> **Task goal**:
Reproduce the records from their start through the line containing "click(185, 301)", inclusive, swapping "checkbox" for "tick box" and leaving everything else unchanged.

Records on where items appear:
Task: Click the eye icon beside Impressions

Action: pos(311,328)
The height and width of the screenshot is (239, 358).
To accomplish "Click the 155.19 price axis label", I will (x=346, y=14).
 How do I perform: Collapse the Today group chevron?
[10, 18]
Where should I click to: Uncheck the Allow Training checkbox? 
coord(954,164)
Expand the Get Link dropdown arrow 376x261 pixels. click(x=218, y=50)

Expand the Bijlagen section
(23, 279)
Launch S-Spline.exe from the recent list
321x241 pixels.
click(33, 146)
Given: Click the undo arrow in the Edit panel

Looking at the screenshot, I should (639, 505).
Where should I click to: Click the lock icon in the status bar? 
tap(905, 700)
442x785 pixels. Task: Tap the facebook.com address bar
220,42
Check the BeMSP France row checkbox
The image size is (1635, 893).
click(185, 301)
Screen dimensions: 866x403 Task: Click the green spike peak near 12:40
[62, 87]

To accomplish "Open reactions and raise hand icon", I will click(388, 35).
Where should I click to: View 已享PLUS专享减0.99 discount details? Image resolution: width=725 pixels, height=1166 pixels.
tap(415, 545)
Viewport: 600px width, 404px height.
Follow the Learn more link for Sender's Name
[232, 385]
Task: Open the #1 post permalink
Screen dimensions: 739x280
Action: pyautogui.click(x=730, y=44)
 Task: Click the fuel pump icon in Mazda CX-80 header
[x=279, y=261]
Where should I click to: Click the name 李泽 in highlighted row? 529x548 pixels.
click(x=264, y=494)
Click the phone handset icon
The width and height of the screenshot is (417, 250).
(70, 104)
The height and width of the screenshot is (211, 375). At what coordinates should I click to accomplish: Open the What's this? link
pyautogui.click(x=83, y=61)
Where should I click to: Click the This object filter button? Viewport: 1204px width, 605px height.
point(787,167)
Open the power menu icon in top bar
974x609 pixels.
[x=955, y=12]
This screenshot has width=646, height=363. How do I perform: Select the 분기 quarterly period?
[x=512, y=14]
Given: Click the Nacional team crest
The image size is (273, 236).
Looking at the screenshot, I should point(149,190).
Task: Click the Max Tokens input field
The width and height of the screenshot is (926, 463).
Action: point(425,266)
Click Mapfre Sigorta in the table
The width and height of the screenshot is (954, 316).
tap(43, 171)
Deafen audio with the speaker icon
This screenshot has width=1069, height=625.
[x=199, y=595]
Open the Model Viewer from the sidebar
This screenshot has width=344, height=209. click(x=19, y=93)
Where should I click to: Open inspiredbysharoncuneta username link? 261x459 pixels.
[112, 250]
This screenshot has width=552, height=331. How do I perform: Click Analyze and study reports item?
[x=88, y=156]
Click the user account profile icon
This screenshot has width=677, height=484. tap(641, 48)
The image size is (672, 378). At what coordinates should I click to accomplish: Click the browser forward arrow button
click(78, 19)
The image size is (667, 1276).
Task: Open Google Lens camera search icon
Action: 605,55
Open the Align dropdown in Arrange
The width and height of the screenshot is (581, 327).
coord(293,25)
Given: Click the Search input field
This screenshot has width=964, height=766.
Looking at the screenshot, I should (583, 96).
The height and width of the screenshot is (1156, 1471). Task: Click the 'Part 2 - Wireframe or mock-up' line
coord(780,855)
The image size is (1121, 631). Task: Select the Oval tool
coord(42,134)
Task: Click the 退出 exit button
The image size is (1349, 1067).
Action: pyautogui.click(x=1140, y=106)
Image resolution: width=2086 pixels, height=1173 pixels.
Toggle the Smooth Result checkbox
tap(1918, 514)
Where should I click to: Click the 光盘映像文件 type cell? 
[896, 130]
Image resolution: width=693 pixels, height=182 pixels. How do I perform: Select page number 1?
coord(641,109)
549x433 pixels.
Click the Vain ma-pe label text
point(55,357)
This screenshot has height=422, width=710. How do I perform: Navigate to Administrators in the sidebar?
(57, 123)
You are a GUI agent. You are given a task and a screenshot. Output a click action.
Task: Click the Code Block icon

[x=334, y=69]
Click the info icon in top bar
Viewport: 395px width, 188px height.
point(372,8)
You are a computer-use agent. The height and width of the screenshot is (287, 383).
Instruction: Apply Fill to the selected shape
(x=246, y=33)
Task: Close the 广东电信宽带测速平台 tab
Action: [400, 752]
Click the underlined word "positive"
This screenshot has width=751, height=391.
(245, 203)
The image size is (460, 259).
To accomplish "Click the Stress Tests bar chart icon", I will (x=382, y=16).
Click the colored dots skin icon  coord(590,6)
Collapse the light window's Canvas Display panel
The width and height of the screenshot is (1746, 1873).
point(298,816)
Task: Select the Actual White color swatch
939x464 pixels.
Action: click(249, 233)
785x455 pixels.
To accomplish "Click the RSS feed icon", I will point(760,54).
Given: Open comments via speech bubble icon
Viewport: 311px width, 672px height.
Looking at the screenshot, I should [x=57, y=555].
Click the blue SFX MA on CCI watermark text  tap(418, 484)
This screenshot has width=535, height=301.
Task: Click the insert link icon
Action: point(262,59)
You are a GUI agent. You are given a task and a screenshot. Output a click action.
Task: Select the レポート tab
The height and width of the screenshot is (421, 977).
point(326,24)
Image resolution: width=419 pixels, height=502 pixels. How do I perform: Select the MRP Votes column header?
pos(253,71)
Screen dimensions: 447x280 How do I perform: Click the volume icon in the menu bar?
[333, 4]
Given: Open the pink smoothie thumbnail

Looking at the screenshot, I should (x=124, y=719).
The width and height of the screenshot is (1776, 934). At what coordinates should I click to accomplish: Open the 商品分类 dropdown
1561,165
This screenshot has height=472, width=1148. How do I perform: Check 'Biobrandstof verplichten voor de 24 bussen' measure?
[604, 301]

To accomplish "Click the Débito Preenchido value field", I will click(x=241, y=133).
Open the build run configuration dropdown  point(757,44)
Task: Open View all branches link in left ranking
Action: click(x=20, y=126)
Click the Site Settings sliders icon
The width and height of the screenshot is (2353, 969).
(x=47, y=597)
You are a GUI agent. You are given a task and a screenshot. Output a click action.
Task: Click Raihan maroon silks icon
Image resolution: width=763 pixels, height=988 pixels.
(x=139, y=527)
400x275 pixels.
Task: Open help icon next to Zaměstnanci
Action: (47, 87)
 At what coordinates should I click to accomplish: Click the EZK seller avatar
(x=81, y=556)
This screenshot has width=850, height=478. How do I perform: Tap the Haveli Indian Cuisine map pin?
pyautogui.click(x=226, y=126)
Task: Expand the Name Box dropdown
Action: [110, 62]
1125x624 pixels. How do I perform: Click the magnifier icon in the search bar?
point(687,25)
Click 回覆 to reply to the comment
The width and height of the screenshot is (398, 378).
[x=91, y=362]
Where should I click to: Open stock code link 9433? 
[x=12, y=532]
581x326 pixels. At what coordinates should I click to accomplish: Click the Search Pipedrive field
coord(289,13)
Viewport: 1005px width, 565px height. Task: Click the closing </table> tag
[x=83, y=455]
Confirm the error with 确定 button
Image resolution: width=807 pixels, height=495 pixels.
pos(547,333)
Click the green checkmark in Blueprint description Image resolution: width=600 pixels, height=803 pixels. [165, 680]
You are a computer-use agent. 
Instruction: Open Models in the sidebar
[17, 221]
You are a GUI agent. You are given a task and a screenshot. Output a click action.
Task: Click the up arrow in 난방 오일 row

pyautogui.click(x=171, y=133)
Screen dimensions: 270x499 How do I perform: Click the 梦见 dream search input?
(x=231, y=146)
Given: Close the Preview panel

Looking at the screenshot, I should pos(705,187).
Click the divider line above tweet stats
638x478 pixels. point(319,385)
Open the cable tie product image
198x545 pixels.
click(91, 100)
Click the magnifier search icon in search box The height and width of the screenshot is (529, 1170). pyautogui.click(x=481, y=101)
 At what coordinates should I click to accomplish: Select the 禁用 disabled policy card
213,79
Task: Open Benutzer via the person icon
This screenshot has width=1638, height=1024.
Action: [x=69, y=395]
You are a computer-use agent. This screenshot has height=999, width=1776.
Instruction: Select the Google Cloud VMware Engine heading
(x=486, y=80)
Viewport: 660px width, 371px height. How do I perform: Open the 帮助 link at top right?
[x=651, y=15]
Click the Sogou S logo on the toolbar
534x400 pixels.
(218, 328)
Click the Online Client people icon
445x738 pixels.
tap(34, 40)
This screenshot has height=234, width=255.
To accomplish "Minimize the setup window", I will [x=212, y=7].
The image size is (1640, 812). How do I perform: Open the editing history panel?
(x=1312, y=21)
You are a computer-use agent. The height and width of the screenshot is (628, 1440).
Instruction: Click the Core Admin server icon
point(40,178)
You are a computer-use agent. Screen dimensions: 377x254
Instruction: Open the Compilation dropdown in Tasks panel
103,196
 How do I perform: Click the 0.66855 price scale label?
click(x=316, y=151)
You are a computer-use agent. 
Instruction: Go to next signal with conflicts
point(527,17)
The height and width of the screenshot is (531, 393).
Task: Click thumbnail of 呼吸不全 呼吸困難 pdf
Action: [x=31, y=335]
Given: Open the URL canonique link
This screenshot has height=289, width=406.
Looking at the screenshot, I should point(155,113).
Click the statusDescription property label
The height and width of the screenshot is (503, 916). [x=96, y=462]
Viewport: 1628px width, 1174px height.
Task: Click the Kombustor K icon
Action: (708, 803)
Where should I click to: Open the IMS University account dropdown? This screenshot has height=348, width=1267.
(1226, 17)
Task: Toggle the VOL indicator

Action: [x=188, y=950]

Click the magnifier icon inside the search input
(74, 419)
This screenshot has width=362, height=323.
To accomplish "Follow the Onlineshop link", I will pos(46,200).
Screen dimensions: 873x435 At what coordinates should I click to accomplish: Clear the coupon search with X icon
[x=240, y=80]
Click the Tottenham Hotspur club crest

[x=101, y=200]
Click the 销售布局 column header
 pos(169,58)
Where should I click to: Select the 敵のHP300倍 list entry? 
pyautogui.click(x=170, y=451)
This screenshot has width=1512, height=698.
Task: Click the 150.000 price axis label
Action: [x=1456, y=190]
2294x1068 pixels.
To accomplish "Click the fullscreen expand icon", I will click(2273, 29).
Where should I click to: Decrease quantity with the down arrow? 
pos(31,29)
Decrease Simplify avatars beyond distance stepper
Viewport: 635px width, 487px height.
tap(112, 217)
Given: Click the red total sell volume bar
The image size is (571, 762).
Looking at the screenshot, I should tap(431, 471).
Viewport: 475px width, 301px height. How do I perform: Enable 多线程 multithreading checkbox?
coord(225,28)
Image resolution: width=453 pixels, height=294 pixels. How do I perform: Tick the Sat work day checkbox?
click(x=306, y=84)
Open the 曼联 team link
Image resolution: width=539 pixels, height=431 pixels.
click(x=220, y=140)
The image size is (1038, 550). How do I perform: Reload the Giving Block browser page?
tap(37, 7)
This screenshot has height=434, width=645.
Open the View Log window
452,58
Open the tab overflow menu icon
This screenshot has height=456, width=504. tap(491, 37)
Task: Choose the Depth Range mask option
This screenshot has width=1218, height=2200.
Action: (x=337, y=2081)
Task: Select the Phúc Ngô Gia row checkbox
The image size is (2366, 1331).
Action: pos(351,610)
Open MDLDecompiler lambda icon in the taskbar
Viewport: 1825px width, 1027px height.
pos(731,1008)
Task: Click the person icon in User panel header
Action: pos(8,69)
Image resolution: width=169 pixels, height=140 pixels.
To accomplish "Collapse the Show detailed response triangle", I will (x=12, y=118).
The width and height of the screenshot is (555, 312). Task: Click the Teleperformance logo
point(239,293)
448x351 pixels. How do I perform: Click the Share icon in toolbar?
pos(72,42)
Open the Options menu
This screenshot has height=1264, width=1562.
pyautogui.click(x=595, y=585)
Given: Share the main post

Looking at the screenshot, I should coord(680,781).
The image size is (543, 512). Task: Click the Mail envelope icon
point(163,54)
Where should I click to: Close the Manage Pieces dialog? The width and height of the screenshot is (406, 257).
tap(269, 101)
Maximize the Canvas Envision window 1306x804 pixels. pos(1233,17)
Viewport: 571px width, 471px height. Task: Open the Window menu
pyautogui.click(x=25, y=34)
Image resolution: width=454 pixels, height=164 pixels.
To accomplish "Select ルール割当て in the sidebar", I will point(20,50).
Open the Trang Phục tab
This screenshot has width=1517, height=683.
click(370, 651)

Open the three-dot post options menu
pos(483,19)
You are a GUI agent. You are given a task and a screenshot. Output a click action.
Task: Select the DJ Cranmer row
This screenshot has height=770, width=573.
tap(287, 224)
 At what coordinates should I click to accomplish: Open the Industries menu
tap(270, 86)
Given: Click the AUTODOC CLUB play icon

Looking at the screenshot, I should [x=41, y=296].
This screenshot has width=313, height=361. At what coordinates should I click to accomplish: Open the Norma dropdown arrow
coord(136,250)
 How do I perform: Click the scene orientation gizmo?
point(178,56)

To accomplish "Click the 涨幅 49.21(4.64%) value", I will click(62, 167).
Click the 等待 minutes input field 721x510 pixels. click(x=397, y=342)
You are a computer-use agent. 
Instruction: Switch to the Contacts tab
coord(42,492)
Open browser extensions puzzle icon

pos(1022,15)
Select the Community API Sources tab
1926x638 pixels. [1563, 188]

> **Response to this exercise**:
Task: Click the eye icon beside Impressions

Action: pos(311,328)
The height and width of the screenshot is (239, 358).
To accomplish "Click the 155.19 price axis label", I will (x=346, y=14).
 How do I perform: Collapse the Today group chevron?
[10, 18]
Where should I click to: Uncheck the Allow Training tick box? 
coord(954,164)
Expand the Get Link dropdown arrow 376x261 pixels. click(x=218, y=50)

Expand the Bijlagen section
(23, 279)
Launch S-Spline.exe from the recent list
321x241 pixels.
click(33, 146)
Given: Click the undo arrow in the Edit panel

Looking at the screenshot, I should (639, 505).
Where should I click to: Click the lock icon in the status bar? 
tap(905, 700)
442x785 pixels. Task: Tap the facebook.com address bar
220,42
Check the BeMSP France row tick box
The image size is (1635, 893).
click(185, 301)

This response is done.